Listening to Jóhannsson’s powerfully delicate piece lifts me out of the doldrums and confines of winter. His melancholia speaks to me much like the song of the sparrows burrowed in my Leyland cypress trees. They harmonize every fading day, oblivious to the dank and cold. And I revel in the simple song of my sparrows, a series of flawless, sweet-sounding notes.

Adagio in G Minor
Tomaso Albinoni (1671-1751)

Unlike us mere mortals, Albinoni’s music is immortal and will live to the end of the world’s time. His notes are some of the most poetic and haunting I have ever heard, and the lead violin is heaven-sent. And does anyone remember when the Doors used it as an overlay to the late Jim Morrison’s poetry on their album An American Prayer?

Adagio for Strings, Op.11
Samuel Barber (1910-1981)

Barber’s ethereal composition is simply the most beautiful piece of music I have ever heard. It expresses grief in a peaceful, loving, living, and breathing way. All my untold love stories are wrapped up in this one melodiously moving treasure. If this resplendent piece isn’t played at my funeral, I’m not going.

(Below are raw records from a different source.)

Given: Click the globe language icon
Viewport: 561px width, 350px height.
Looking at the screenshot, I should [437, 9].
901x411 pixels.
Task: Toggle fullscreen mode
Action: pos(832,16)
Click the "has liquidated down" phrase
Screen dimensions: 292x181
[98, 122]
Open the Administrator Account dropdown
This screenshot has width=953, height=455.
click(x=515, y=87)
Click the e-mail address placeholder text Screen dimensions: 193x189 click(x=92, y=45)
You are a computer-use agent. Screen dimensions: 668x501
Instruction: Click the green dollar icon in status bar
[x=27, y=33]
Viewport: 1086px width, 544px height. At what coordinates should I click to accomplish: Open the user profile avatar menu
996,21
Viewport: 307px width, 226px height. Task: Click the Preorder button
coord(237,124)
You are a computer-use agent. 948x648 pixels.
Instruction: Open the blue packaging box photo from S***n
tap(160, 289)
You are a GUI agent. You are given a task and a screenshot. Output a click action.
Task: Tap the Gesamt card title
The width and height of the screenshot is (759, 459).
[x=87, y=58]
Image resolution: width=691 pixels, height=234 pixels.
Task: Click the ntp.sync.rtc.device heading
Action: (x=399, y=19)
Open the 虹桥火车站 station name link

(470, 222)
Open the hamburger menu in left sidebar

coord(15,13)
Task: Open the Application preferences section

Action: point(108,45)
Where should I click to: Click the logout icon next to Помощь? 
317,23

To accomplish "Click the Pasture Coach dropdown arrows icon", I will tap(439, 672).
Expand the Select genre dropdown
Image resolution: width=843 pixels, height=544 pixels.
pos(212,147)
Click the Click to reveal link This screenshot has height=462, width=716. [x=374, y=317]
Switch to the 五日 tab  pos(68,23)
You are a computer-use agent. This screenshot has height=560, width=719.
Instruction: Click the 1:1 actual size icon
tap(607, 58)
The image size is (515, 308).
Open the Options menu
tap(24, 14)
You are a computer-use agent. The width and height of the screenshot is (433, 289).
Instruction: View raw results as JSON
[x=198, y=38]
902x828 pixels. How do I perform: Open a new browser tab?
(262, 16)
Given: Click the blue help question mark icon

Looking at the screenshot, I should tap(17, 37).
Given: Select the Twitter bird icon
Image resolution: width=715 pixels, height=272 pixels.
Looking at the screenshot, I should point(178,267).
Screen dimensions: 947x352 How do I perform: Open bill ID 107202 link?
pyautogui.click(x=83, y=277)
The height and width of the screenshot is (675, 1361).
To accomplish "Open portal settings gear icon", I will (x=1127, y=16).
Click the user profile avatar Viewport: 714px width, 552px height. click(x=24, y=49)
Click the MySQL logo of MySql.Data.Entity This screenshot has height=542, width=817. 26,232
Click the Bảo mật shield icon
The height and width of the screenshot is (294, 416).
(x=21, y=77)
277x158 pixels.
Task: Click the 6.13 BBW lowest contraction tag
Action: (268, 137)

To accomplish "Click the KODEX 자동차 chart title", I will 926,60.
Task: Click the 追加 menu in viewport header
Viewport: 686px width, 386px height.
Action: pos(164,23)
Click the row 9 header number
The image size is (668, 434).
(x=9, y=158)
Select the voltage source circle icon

Theme from Schindler’s List
John Williams (1932-)

Williams wrote and conducted the original score for Schindler’s List, a feature film about the Holocaust. In the soundtrack, Williams brilliantly incorporates melodies from European Jewish traditions. The violin is the focus of this piece and brings tears to my eyes every time I hear it. I hope it will touch you in much the same way. I only watched the movie one time because one time was all that I could bear, but the soundtrack is a perfect example of the power of music—incredible, moving, emotive, and timeless.

My favorite version of this piece is with Davida Scheffers on the oboe. She had the honor of playing with the Netherlands Symphony Orchestra as a result of winning a contest.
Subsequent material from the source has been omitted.